===== INFORMATION SUPPLIED
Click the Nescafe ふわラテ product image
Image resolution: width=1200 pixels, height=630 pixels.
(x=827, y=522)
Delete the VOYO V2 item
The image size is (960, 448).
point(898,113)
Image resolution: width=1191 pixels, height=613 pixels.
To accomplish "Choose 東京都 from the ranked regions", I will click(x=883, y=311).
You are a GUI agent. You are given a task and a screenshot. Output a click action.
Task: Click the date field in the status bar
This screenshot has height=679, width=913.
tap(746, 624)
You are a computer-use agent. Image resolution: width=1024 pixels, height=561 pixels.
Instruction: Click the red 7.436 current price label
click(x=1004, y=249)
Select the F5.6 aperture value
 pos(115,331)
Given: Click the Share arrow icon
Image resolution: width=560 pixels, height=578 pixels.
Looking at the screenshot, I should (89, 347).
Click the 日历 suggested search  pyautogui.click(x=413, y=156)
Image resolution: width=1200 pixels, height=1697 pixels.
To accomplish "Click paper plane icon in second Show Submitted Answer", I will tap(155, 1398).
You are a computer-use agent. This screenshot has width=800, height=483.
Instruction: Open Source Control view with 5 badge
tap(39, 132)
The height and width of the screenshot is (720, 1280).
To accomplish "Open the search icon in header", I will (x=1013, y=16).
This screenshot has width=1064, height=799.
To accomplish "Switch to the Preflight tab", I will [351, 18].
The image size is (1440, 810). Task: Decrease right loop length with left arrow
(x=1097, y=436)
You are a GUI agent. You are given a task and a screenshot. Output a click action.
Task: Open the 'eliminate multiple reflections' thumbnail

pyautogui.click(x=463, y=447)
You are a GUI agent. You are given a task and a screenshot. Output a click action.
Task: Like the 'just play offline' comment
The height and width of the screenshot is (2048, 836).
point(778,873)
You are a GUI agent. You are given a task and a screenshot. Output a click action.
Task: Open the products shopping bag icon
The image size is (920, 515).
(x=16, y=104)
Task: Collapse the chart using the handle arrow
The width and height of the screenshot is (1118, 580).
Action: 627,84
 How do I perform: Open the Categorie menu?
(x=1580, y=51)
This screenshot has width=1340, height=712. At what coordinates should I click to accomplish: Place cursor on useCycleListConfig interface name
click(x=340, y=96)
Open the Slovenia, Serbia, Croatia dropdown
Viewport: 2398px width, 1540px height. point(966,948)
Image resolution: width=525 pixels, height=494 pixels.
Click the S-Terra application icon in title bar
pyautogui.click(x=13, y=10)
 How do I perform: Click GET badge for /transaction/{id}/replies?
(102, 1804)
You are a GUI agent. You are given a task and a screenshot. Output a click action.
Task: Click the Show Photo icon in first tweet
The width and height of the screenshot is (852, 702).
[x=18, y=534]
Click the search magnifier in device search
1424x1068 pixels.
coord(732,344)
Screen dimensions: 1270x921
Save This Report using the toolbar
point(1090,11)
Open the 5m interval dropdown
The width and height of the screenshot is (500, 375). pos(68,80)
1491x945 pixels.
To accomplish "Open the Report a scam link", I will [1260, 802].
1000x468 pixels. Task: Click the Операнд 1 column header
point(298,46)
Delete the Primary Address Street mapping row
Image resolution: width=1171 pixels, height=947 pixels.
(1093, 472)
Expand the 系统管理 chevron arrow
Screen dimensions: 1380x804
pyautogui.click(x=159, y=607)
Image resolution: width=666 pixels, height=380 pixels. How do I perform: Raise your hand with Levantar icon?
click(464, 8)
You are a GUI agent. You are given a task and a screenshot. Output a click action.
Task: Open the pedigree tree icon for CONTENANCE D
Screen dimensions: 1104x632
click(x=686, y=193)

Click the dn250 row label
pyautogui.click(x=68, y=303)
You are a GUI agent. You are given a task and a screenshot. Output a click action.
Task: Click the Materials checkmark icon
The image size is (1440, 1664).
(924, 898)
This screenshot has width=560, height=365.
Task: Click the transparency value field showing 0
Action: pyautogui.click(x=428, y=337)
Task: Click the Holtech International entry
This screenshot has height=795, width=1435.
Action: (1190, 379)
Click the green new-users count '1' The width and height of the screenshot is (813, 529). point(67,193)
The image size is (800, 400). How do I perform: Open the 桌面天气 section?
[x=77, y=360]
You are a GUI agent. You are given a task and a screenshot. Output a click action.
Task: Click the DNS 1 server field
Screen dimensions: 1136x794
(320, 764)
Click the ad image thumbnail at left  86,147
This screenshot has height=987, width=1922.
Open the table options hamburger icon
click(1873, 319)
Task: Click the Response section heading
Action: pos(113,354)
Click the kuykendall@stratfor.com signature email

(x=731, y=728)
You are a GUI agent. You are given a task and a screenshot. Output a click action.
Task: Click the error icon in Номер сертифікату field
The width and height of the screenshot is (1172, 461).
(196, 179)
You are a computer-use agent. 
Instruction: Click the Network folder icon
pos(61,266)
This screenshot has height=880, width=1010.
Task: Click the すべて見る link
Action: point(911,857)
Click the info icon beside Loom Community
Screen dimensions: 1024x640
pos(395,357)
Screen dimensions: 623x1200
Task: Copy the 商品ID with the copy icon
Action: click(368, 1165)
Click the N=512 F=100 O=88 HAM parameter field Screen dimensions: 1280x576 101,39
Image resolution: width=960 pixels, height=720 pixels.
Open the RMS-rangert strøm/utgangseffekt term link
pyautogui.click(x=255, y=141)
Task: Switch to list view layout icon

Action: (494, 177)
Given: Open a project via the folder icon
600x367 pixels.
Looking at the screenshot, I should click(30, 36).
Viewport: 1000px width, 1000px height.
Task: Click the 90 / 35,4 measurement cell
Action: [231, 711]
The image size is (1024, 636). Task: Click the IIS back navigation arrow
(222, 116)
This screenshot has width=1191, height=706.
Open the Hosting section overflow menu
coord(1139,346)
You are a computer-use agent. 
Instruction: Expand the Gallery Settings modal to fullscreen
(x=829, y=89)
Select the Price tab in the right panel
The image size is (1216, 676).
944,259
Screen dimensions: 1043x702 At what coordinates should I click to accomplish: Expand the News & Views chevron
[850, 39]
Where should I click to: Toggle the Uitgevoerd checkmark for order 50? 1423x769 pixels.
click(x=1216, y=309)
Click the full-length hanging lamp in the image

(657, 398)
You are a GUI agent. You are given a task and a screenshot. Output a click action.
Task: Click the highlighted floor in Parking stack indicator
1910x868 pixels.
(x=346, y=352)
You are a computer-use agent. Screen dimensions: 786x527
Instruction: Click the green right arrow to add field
==========
> _WHAT IS REQUIRED_: Report all lines of the data above that include the string "computer".

> _RESPONSE BOX_:
You are a computer-use agent. Image resolution: width=1024 pixels, height=561 pixels.
You are a computer-use agent. This screenshot has width=800, height=483.
You are a computer-use agent. 
You are a computer-use agent. 
You are a computer-use agent. Screen dimensions: 786x527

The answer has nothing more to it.